The Informationの報道によれば、Amazonは屋内に障害物コースを設け、人型ロボットに対して荷物配送の訓練を行っている。初期のコースはカフェ程度の広さだが、今後は規模を拡大し、公道でのテストも視野に入れているという。
最終的には、これらのヒューマノイドロボットがAmazonの電動配送車「リヴィアン」(Rivian)に同乗し、顧客の玄関先まで荷物を届けるというビジョンが描かれている。
「自動運転車(Autonomous Vehicles: AV)と同様に、実運用に至るまでには数年にわたるテストが必要とされるだろう」と、バンク・オブ・アメリカの主任アナリストであるジャスティン・ポスト氏率いるチームは分析する。また、「地域ごとの規制当局からの承認が課題となり、急速な地域拡大には制約が生じる可能性がある」とも指摘している。
加えて、消費者がロボットによる配達を受け入れるまでには一定の時間を要するとみられている。
Amazonは2012年にロボティクス企業「Kiva Systems」(キバ・システムズ)を買収して以来、ロボット導入を大幅に拡大してきた。2024年6月2日の同社レポートによれば、現在では20種類以上・75万台超のロボットを稼働させており、「フルフィルメントセンター(物流拠点)ではすでにロボットが深く定着しているが、ロボット導入の全体としてはまだ初期段階にある」との見方を示している。

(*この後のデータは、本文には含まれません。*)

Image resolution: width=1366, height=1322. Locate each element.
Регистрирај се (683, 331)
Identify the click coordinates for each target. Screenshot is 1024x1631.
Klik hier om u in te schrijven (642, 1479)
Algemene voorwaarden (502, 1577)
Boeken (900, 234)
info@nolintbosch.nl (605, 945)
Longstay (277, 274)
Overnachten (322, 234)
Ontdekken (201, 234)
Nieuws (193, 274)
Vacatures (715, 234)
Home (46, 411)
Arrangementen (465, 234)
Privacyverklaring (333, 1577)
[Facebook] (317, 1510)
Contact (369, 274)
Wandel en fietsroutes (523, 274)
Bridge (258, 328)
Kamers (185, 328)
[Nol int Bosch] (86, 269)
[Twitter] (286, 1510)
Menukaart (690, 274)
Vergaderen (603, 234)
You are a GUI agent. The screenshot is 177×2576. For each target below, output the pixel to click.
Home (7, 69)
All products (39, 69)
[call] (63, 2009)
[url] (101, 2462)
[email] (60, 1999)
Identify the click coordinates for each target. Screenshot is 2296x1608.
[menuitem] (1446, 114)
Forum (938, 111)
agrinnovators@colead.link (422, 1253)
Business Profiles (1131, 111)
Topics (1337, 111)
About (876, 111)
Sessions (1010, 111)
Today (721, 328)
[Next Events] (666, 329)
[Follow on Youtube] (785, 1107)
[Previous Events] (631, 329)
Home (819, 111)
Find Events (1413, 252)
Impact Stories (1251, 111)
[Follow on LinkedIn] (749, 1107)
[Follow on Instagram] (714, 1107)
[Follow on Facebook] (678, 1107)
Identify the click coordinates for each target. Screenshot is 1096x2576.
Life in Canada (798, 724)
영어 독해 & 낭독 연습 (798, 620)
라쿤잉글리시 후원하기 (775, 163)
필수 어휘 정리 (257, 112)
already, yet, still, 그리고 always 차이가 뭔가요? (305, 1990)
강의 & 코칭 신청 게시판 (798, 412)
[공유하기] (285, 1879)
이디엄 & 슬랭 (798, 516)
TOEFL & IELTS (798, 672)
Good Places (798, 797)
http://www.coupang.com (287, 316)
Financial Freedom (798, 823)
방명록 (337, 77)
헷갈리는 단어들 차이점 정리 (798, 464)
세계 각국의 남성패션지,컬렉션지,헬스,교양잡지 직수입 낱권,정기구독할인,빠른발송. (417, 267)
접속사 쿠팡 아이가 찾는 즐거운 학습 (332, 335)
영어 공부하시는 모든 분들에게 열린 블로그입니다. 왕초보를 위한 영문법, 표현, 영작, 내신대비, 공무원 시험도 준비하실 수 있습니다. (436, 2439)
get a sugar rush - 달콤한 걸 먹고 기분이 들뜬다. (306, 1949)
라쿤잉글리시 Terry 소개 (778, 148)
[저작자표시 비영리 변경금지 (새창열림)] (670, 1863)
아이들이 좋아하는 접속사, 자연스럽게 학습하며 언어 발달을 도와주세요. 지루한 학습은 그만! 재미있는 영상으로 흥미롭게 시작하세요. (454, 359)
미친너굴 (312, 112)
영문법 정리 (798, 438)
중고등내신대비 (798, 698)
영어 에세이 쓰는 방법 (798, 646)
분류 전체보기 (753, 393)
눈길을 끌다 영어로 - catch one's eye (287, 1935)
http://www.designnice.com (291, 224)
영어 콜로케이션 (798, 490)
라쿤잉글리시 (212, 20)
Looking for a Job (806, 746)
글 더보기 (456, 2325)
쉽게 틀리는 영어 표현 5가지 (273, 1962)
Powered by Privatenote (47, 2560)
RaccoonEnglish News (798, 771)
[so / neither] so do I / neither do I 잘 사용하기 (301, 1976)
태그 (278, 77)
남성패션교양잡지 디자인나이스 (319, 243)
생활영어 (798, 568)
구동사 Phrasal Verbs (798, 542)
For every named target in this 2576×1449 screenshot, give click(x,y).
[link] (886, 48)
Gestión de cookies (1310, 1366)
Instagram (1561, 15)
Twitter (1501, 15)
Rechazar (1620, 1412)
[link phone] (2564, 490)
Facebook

Amazonは5月、自社の物流ネットワーク全体に配備を予定している複数の新型ロボットを公開した。これらのロボットは、従業員による手作業の軽減・削減を主目的として開発されている。
また、2023年10月には、倉庫業務向けに二足歩行ロボット「Digit」(ディジット)の試験運用を開始する計画を発表した。このロボットは、Amazonが10億ドル規模で運営する「インダストリアル・イノベーション・ファンド(Industrial Innovation Fund)」を通じて出資した米オレゴン州コーバリスの企業「Agility Robotics」(アジリティ・ロボティクス)が開発したもので、同社が長年にわたり推進してきた“次世代技術”への投資の一環となっている。